In 2016, Liza Johnston brought us this insight into two of the biggest names in American history; Lee reviews Elvis & Nixon.
Is it fair to judge a film against its missed opportunities? To dictate what you imagine a movie to be like, rather than what it is like? Perhaps Elvis & Nixon was always meant to be this way: a quirky but sober look at two real life people who, in the shadow of the characters they play, each have a sentimental and frail core and come to discover a little about that core when they meet a character as brash and as brazen as themselves. That’s by no means a terrible premise, and it’s not poorly handled either, but when you look at the side narratives, the inner-monologues and the sheer egotistic grandeur of Elvis Presley and Richard Nixon themselves, not to mention the fact that most of the happenings of this actual meeting were never disclosed or recorded, this should have been carte blanche to go full conspiracy and make a comedy that isn’t just a little humorous but a full-on surreal experience that truly reflects the complex nature of these men through some rollicking adventure of self-discovery.

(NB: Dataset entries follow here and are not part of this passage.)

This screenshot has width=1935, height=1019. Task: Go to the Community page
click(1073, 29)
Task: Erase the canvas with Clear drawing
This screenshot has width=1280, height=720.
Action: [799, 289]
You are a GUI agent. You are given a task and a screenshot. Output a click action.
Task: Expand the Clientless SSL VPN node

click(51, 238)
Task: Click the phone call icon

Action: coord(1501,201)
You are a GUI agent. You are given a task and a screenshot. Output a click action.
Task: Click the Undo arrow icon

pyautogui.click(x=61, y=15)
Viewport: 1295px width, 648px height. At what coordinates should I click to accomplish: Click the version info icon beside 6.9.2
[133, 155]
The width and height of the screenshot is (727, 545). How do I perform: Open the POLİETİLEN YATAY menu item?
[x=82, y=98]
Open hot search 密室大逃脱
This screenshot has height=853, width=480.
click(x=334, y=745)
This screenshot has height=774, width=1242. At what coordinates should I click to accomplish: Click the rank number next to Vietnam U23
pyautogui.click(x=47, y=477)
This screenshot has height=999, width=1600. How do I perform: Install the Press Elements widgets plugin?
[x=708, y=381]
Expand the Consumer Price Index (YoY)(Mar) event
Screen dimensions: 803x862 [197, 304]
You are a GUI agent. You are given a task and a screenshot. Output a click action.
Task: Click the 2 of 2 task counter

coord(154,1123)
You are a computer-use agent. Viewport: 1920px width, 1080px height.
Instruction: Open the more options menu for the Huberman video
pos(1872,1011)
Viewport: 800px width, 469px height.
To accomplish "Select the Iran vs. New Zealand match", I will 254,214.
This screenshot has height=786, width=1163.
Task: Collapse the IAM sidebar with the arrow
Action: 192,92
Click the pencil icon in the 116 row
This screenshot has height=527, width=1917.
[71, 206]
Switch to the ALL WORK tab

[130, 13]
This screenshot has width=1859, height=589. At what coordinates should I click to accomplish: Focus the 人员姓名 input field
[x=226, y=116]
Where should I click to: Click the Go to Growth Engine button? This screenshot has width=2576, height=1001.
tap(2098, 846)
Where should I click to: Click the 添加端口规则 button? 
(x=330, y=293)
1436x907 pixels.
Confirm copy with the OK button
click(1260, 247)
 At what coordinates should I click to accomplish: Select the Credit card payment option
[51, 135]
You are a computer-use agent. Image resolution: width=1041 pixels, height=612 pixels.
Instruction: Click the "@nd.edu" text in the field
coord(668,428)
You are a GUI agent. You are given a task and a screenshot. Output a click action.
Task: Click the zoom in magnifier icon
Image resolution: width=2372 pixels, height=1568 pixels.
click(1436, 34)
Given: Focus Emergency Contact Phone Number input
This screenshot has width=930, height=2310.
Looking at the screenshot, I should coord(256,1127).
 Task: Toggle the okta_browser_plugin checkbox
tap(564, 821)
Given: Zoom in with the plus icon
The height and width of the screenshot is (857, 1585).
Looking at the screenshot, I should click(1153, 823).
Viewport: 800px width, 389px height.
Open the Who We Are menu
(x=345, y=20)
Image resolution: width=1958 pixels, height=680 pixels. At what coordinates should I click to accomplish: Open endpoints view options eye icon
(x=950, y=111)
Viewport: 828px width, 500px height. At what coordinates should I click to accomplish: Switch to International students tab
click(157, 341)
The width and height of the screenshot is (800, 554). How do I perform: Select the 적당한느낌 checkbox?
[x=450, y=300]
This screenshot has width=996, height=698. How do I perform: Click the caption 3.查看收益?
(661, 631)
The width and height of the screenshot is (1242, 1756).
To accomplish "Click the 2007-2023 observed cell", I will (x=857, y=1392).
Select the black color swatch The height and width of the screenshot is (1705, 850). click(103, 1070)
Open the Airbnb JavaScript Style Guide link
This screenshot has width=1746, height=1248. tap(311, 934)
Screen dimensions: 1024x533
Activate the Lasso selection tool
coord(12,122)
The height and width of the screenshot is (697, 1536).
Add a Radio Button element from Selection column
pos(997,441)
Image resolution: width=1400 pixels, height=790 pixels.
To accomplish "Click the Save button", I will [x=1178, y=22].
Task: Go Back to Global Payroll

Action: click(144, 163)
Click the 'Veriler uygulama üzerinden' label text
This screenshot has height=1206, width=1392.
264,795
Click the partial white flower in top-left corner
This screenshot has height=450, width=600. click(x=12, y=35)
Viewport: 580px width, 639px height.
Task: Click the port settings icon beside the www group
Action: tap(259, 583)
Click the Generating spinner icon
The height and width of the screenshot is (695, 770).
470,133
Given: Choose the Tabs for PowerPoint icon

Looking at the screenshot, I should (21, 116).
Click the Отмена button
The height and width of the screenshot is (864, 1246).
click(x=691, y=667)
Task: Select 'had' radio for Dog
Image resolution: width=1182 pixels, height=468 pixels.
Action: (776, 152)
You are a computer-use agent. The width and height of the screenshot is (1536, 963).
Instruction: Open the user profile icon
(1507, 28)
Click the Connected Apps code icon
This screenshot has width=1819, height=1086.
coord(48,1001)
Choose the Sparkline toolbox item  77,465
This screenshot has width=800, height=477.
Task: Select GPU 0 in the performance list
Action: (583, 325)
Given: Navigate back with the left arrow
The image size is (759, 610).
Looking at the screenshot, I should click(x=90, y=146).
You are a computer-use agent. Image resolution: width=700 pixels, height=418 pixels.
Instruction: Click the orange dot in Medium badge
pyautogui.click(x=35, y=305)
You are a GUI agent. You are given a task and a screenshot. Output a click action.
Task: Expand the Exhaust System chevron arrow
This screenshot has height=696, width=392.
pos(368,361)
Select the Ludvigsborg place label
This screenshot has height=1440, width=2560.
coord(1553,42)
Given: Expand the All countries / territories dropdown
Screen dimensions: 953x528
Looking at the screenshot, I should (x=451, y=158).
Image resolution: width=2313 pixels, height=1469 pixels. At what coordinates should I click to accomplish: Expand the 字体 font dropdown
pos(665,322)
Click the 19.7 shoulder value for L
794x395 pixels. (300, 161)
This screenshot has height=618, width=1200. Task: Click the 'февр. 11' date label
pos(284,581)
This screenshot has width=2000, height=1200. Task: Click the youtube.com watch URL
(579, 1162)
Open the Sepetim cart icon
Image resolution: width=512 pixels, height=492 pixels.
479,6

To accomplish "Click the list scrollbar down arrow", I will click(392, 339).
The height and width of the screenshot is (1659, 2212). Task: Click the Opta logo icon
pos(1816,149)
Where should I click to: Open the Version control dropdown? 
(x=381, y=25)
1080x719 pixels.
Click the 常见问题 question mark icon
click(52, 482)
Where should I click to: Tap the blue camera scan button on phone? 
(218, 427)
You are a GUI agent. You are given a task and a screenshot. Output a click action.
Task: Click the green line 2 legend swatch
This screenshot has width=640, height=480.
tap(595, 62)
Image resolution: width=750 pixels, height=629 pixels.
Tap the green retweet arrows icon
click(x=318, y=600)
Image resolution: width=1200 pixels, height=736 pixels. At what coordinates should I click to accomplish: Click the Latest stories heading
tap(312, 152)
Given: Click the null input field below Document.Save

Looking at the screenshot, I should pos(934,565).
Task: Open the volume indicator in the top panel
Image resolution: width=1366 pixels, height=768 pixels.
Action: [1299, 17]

And perhaps that’s projecting, and perhaps that’s unfair, but then we must look at the movie we did get and question whether it was truly that interesting a ride to begin with. While Elvis is a sympathetic character here, immersed perfectly in all his 1970s incoherence by Michael Shannon, and there is something of an underlying drama/character think-piece in the narrative, the main joke that the film wants to make is “look, it’s Elvis.” The reactions of the many bit characters can be funny, it does show off how big he would have been at this time and so makes for some useful insight into that time period, but it is just a joke, played for laughs with reactions shots and dialogue long after Elvis uses the people to get his way, and ultimately the joke stops being funny well before the film is done using it.
Meanwhile, Nixon gets nearly none of the same introspection and effort Elvis gets; he has kids, he likes karate, and he pines for his youth and feels burdened by the looks of others. That information is contained in one short conversation he has with Colin Hank’s character before he meets Elvis, a set-up for the meeting to come, and that’s that. It’s a shame, given Kevin Spacey’s excellent take on the man, that we don’t see him outside the office or with anyone who means anything to him; he’s played more as Elvis’ objective rather than peer and potential rival, and that devalues a little of the sentiment that these two men have an equal struggle in maintaining their façade.
Side stories like Jerry Schilling, Elvis’ confident who learns to go his own path, and the awkward humour of Sonny West, a character who takes advantage of Elvis’ fame for sex and ends up at the White House, are intriguing but unnecessary and simply try to add a more human element to a character study without much relevance other than to study the company Elvis kept at the time.
Direction is perfectly capable and the soundtrack insists subtly that Elvis wasn’t the sound anymore and that the intentions of Nixon’s advisors to make him into an anti-drug spokesperson would have fallen on deaf ears as the times had moved on to the funk and soul of the early 70s; it’s all fine, and works with the sober angle the story wanted to take, but it’s not going to mean much to those who don’t already know a little about the time period.
And even then, those interested would probably benefit from a little imagination. These are two of the greatest personalities the United States have ever produced, rendered here in a polite sit-down and surrounded by B-plots. It’s fun, in a quaint sort of way, maybe even interesting to imagine the real-life implications of such a meeting, but the possibilities far outnumber the realities in this case and if ever there were an excuse to take advantage of a story that nobody knows, this should be it.